I was ten when I started to play the clarinet, and after a few years of instruction through my school I began to take private lessons. That meant practice—daily practice— which I continued for almost four years.

My kids have taken lessons for different activities but have never found anything they stick with or practice. They’re still young, but I sometimes worry that they won’t find anything they enjoy enough (or care enough about) to practice. I think that there’s something about practicing, or having a practice, that is missing when you simply “dabble.”

When you read what people say about practice, it’s almost always connected with developing skill, getting better, even achieving perfection. Martha Graham said, “Practice means to perform, over and over again in the face of all obstacles, some act of vision, of faith, of desire.
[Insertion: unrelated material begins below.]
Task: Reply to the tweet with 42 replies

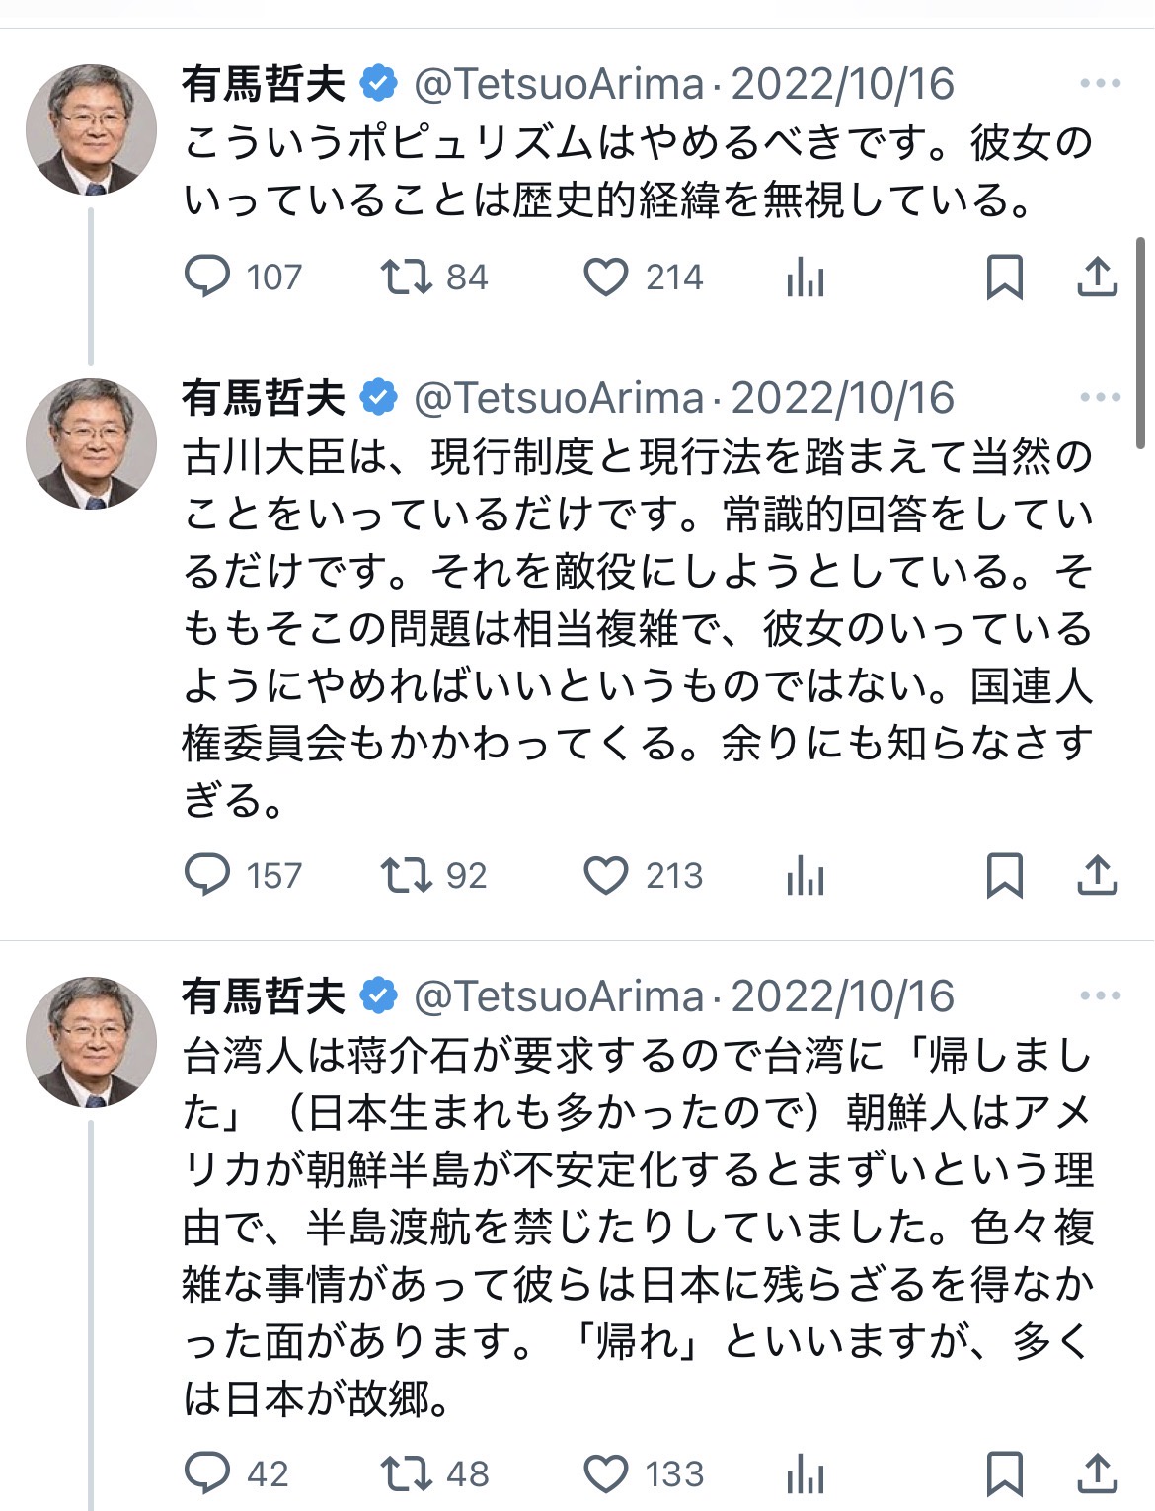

Practice is a means of inviting the perfection desired.” Ray Bradbury agreed: “I know you’ve heard it a thousand times before. But it’s true – hard work pays off. If you want to be good, you have to practice, practice, practice.”

You probably will get better with practice; I got pretty good after all of those lessons and daily practice time. Most people don’t develop real skill at anything without practicing. But I also think there’s value in the practice itself. Putting a little bit of time into something day after day changes you. Even as you have success, you fail daily and learn how to keep trying. As you learn more, you realize how much more there is to learn. You understand that it’s a mountain you could climb forever without ever reaching the summit. You learn about discipline and perseverance. You appreciate what it takes to really know something.
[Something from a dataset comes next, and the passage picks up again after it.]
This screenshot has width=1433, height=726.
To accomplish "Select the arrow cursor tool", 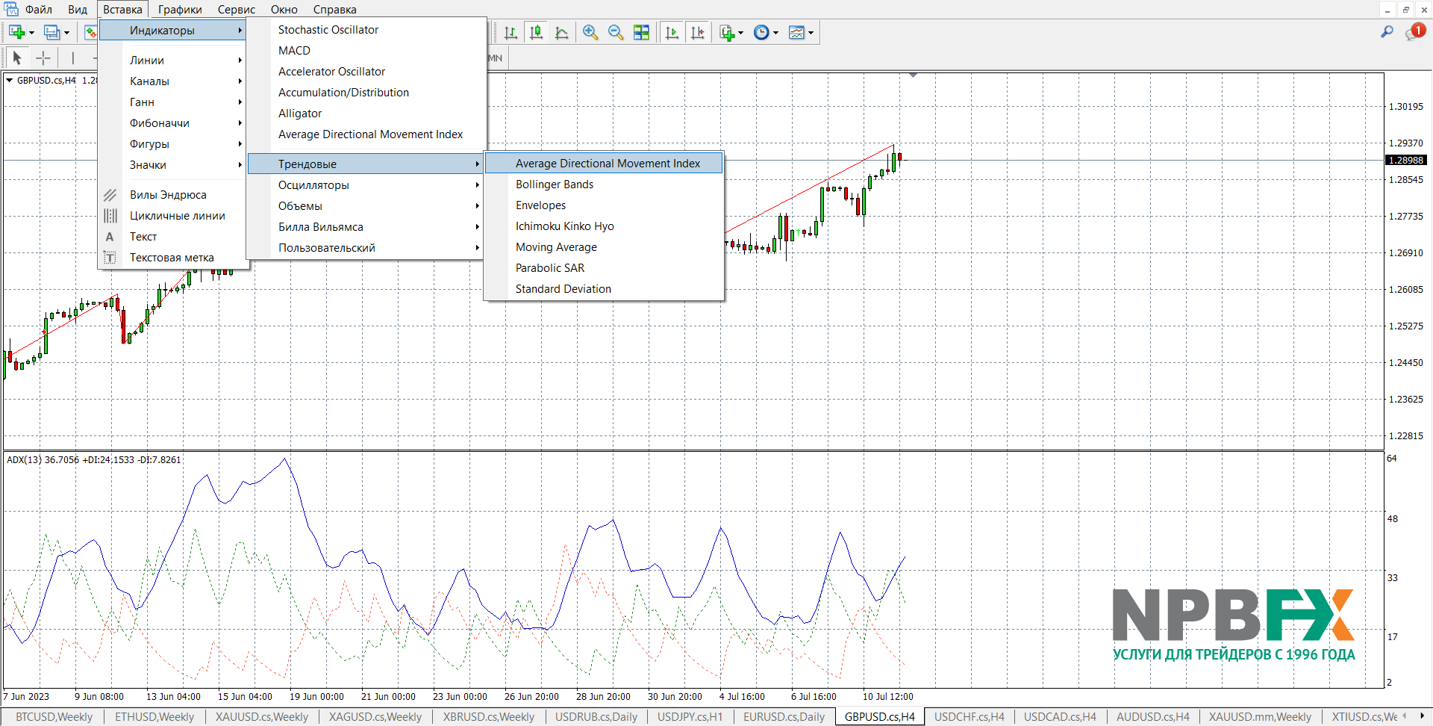I will point(17,58).
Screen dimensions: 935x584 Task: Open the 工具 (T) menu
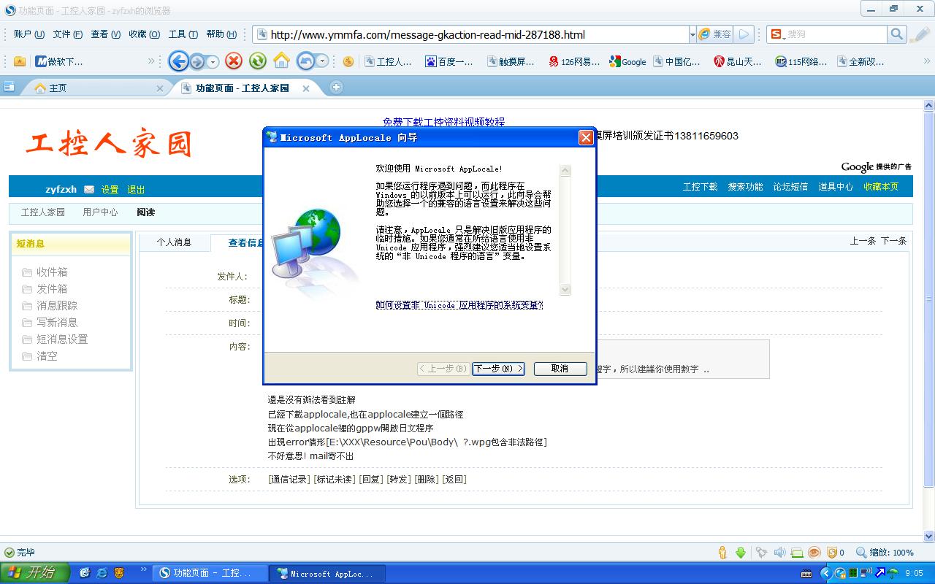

So much of what we value requires a little bit of effort given consistently over a long time: religious practice or meditation; physical fitness; learning a new sport, language, or piece of software. Even planting a garden requires time every day over months to turn a piece of ground and a handful of seeds into plants and fruits and vegetables. (And let’s not even talk about parenting…) None of these things are about instant gratification; there’s no easy fix, no magic pill, no shortcut. Even as we value the results of practice, a lot of us find it challenging to keep up in our everyday lives. I wonder if some of these things will ever be appealing to my kids. Will they just consider it all too much work? Have I done enough to encourage practice?

What do you think? Do you have something that you practice? How did you start? What keeps you going? What do you think is the most important thing about practice? Please share your thoughts!